▸ **Exercise requirements**
Answer these questions using the article below on COVID-19 cases at construction sites.
1. According to the article, what should a project's response to a worker testing positive be based upon?
2. Under Santa Clara County Protocol 2k, who must decontaminate and sanitize each location the infected worker was at?
3. Pending the determination of whether work-related factors contributed to the infection, who does responsibility first fall upon?

▸ **Study text**
---------------
Ripped From The Headlines - Construction Workers Test Positive for COVID - Who Pays?

With construction projects ramping up, the construction industry faces another new challenge: project shutdowns when workers test positive for COVID-19. The response should be automatic based upon each project’s Jobsite Specific Plan or Safety Protocols required by governing Shelter In Place (“SIP”) Orders. Public health authorities are notified, and everyone on the Project is required to take immediate steps to stop the spread, including investigating the cause, testing the workers, and cleaning up the site. The result is additional expense and delays in construction. What is not necessarily automatic, however, is: who is responsible for that expense and the delays? Under existing contracts, various provisions may help. For new contracts, the parties can negotiate the allocation of these impacts. In either case, enlightened parties will work together to negotiate a solution that fairly distributes the impacts and keeps the focus on the main objective of completing the project.

Applicable Project Rules For Responding To A COVID-19 Case

Initially, it is important to understand the required steps if someone on a construction project gets COVID-19. Each municipality has its own rules and procedures, so those governing the location of a project must be consulted. By way of example, according to Santa Clara County Large Construction Project Safety Protocol 2k – “In the event of a confirmed case of COVID 19 at any jobsite, the following must take place:

  1. Immediately remove the infected individual from jobsite with directions to seek medical care.
  2. Each location the infected worker was at must be decontaminated and sanitized by an outside vendor certified in hazmat cleanups, and work in these locations must cease until decontamination and sanitization is complete.
  3. The County Public Health Department must be notified immediately and any additional requirements per the County health officials must be completed, including full compliance with any tracing efforts by the County.”

In addition, according to the Cal-OSHA COVID-19 Industry Guidance: Construction Guidelines require that the Worksite Specific Plan include provisions to investigate the incident (a confirmed case of COVID-19 on the jobsite) to determine if “any work related factors could have contributed to the risk of infection.” Pending that determination, responsibility will first fall upon the GC to take action necessary to protect the Project from threatened harm.
---------------
▸ **Listed records**
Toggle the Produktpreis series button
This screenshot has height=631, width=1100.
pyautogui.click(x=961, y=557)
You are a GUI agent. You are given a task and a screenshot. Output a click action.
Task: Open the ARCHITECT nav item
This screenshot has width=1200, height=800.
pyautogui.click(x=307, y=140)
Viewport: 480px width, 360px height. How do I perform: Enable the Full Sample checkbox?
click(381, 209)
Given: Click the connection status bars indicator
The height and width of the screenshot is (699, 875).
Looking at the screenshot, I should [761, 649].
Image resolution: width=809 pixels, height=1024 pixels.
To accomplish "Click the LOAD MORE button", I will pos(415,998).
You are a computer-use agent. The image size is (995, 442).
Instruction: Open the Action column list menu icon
---------------
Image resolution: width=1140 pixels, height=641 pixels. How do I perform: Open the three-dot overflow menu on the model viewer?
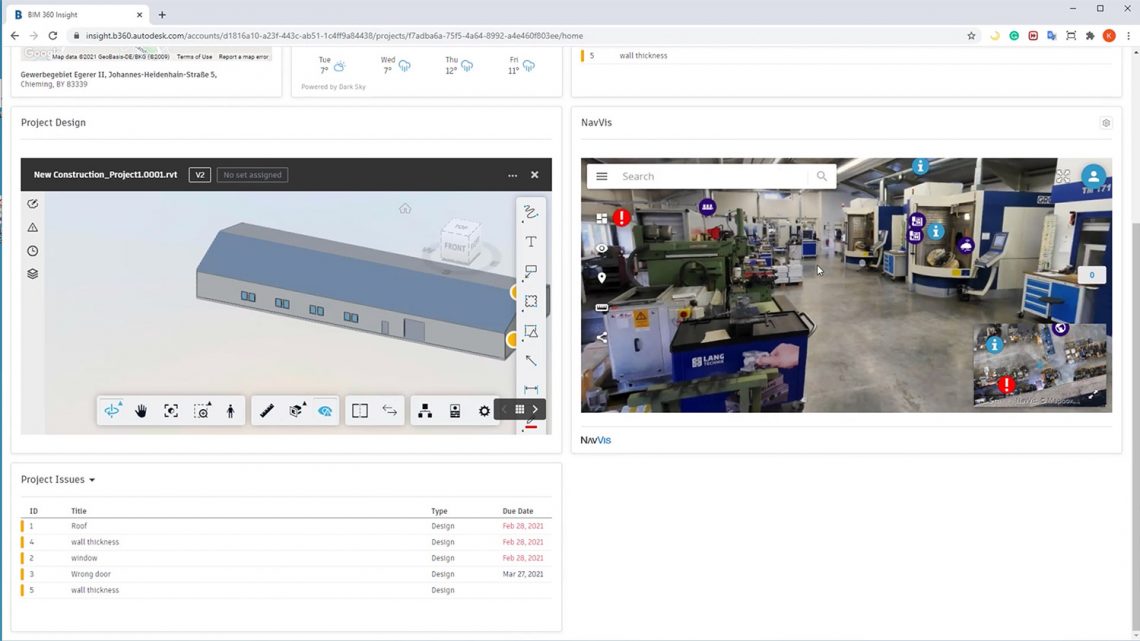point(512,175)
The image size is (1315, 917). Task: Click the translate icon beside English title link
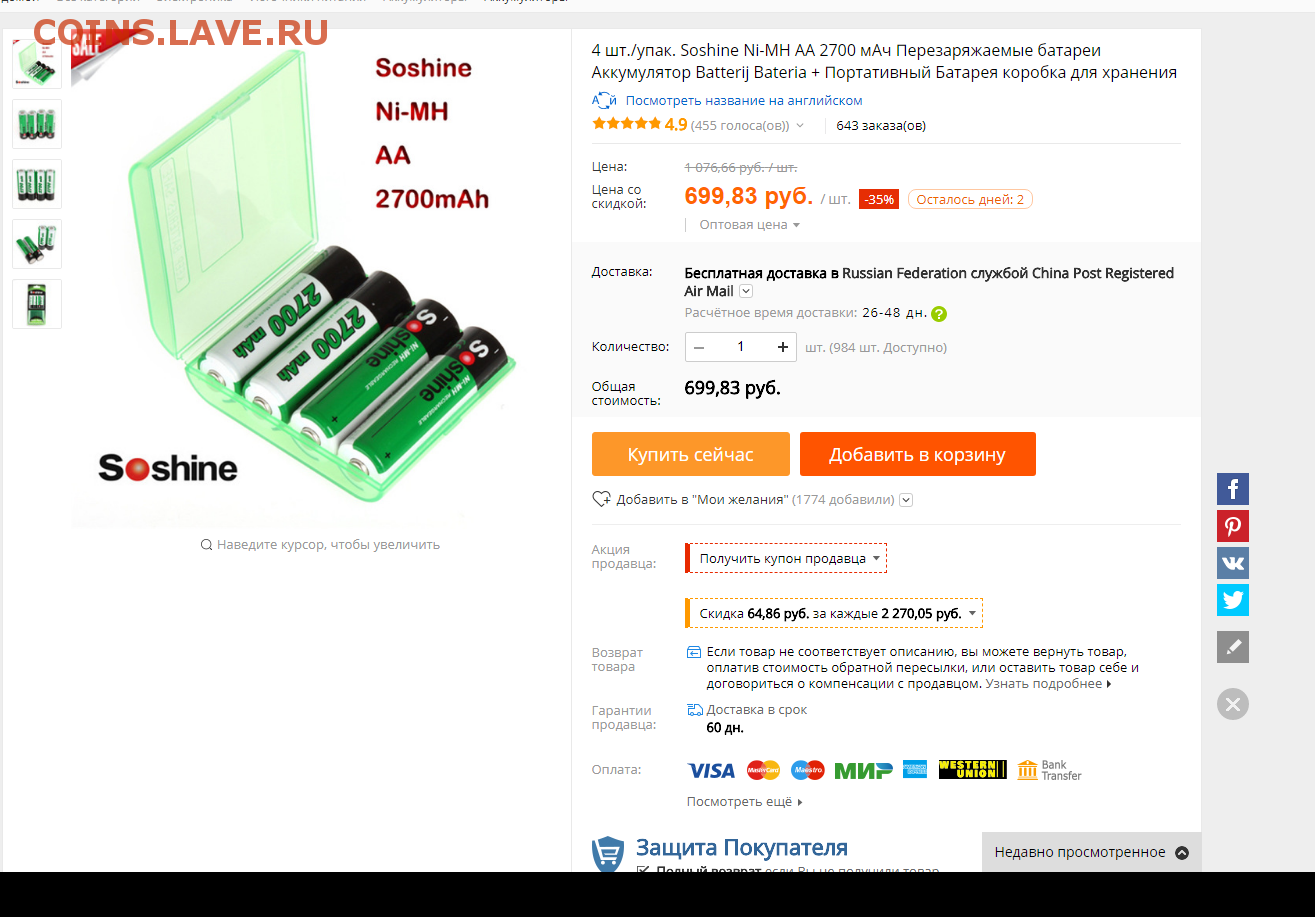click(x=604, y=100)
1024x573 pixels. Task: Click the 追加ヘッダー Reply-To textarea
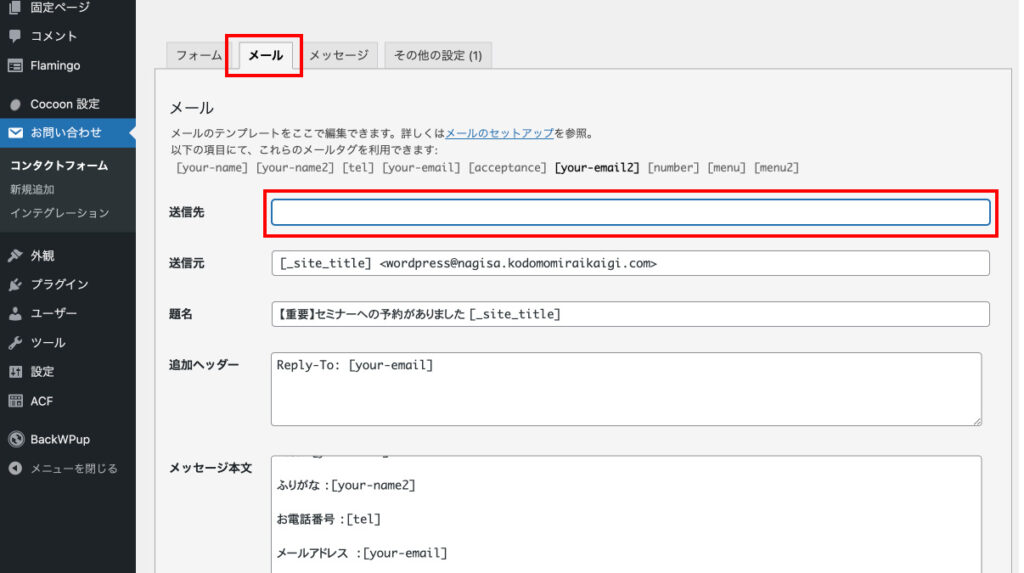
---------------
▸ **Task solution**
1. Each project's Jobsite Specific Plan or the Safety Protocols required by governing Shelter In Place Orders.
2. An outside vendor certified in hazmat cleanups.
3. The GC.